(Raw data Opens)

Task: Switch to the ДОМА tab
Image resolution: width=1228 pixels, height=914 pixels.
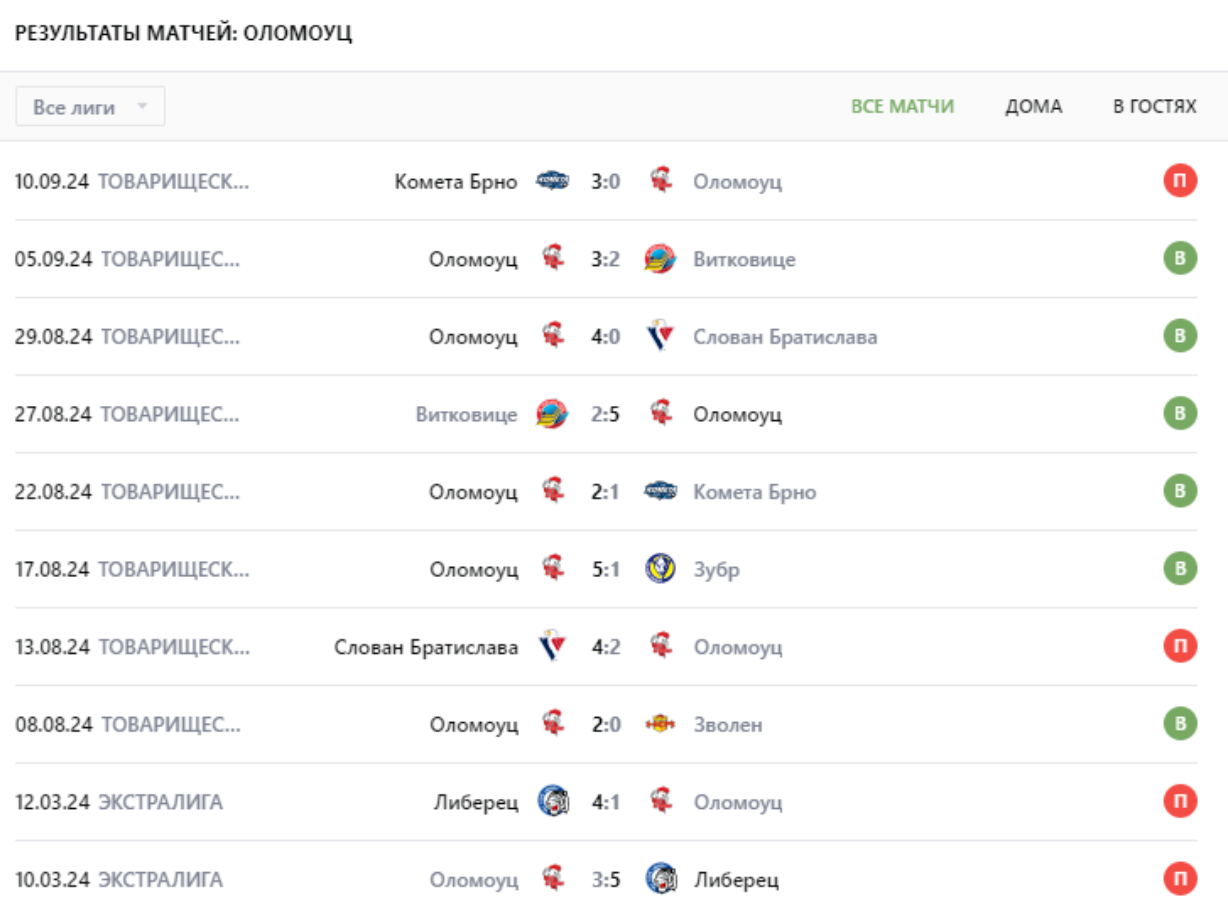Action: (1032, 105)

(Raw data Closes)
(Raw data Opens)

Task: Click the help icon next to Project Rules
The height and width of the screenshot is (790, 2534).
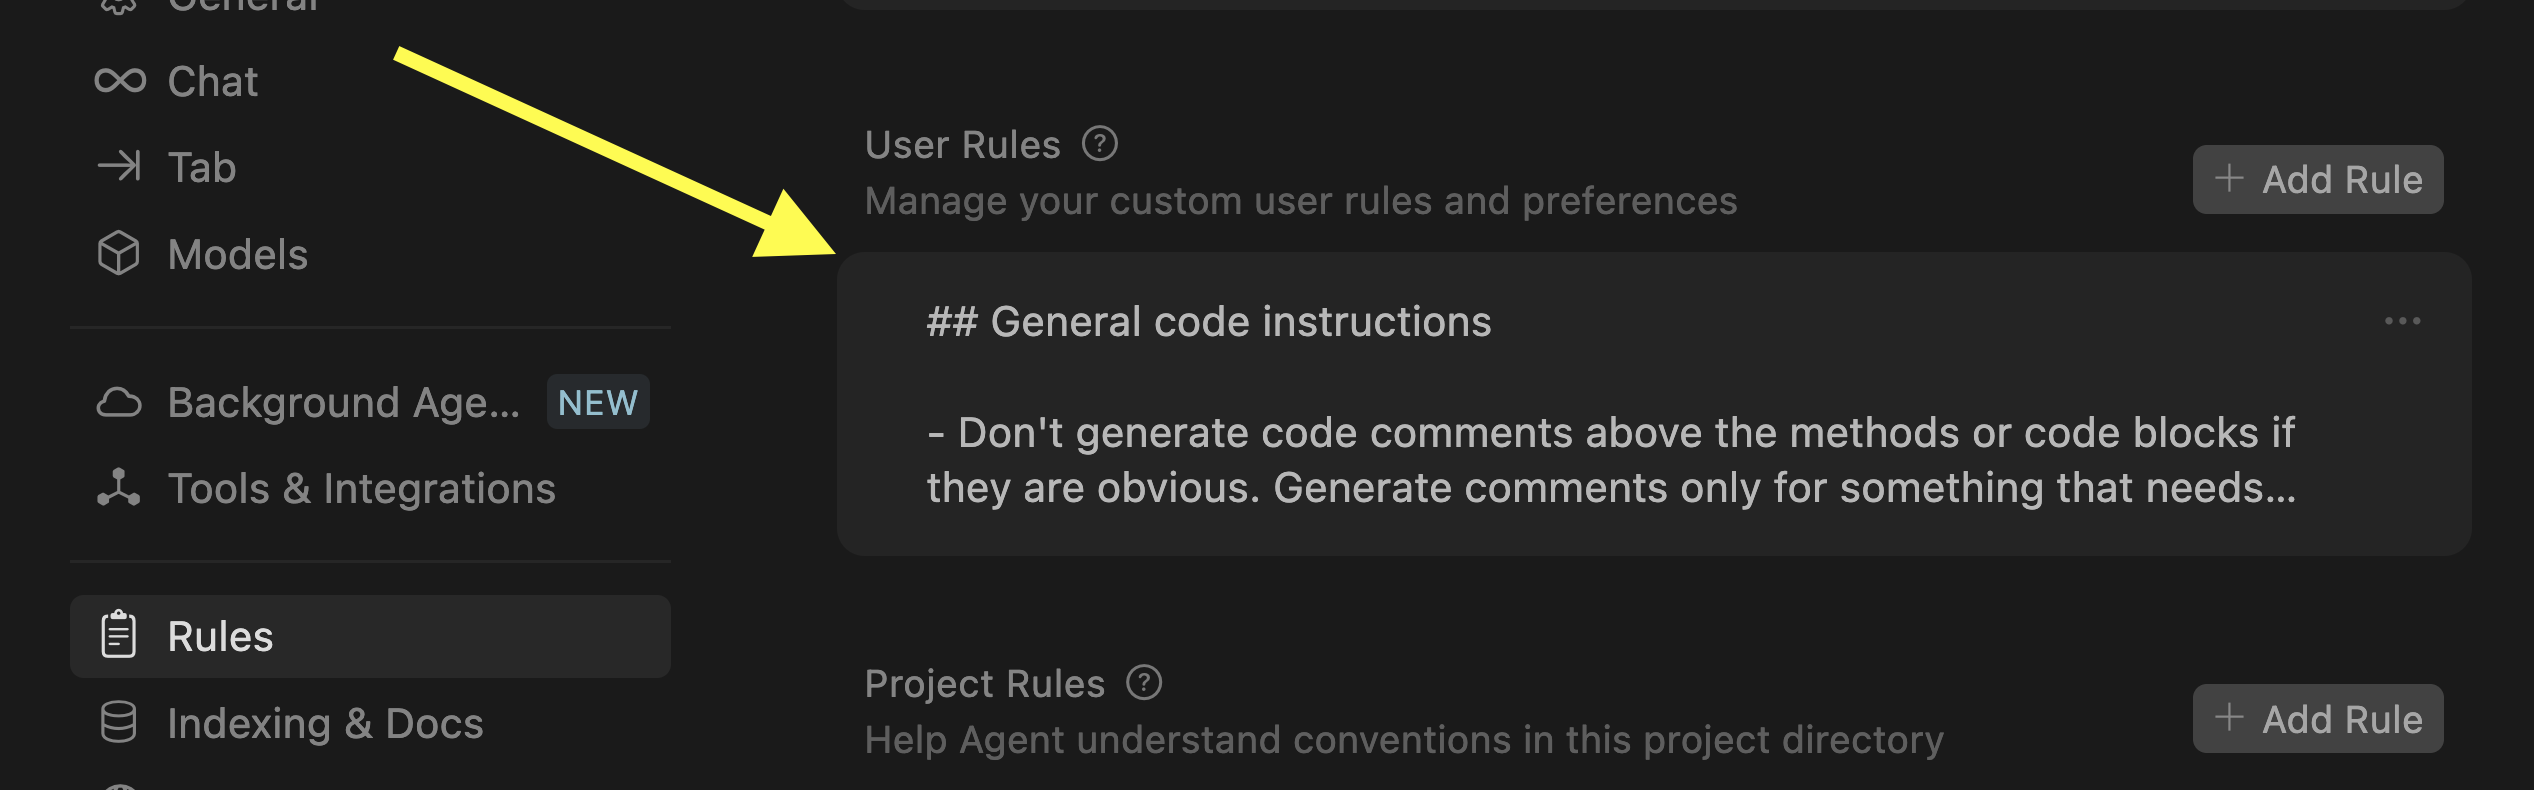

(Raw data Closes)

* _Work to complete_:
Filter the entries down to the lines with the word "Task" in them, and copy those lines.

* _Response_:
Task: Switch to the ДОМА tab
Task: Click the help icon next to Project Rules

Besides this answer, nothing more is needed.